Se moquer ou rire avec eux ? C’est un peu la question que l’on se pose lorsqu’on va voir un spectacle ‘ inclusif ’ auquel participent des ‘ comédiens en situation de handicap ’. Allons-nous assister, avec une certaine bienveillance, aux efforts maladroits d’amateurs à l’air touchant, ou allons-nous découvrir un spectacle où tout a été mûrement réfléchi et mis en scène de manière délibérée ? Après tout, nous ne voulons pas voir de vraies personnes s’effondrer, mais des clowns et des acrobates qui nous vendent cette illusion. Et ce, de la meilleure façon possible.
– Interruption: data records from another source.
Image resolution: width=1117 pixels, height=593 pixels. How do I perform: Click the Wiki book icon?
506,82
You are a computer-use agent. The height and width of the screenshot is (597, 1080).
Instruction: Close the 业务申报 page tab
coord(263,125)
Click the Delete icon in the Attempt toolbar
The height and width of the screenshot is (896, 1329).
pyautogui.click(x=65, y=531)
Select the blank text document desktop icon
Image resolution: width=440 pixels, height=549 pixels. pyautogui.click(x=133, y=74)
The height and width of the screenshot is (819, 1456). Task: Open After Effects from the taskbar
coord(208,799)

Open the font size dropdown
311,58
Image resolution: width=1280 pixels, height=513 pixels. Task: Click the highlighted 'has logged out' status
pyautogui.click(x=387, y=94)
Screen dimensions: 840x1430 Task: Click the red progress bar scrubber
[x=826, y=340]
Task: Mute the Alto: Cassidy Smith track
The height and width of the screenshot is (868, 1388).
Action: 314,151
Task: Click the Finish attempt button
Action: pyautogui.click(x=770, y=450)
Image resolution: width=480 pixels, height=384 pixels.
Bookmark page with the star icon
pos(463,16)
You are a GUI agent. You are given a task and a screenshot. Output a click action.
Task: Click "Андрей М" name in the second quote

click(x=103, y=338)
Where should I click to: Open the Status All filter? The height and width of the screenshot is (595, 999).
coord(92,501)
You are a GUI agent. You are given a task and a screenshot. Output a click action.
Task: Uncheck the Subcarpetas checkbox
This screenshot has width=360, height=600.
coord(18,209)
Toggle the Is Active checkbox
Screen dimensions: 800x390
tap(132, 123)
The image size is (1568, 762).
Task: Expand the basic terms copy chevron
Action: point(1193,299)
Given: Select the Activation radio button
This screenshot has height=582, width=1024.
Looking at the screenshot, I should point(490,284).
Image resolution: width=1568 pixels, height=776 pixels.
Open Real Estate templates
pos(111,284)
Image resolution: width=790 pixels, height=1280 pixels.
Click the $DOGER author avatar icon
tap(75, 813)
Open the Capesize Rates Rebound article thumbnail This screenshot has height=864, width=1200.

La pièce ‘ Roméo et Juliette ’ de la Compagnie Marius et « L'Offensive de l'Escaut » a été présentée comme une « adaptation inclusive de Shakespeare » interprétée par de jeunes comédiens avec et sans handicap. Une pièce où l'on jette également de la vaisselle et où l'on claque les portes. Ce lundi, la pièce a connu sa première néerlandaise au Theaterfestival Boulevard à Den Bosch. À nous de vérifier si les critiques flamandes, qui s'en sont donné à cœur joie, n'exagéraient pas.
Saint Nicolas
Eh bien, la presse flamande a raison : ce ‘ Roméo et Juliette ’ « inclusif », interprété par les comédiens chevronnés de Comp. Marius et les comédiens ‘ handicapés ’ mentalement et physiquement de la troupe Het Scheldeoffensief, le résultat est formidable. Jouent-ils du Shakespeare ? Oui et non. La célèbre pièce vieille de quatre cents ans, qui met en scène de jeunes amoureux issus de familles rivales, a été transposée par un Waas Gramser plein d’entrain, avec l’aide de Saint Nicolas, dans un langage captivant et rythmé où les rimes et les vers de remplissage veillent à ce que personne ne passe à côté de l’histoire.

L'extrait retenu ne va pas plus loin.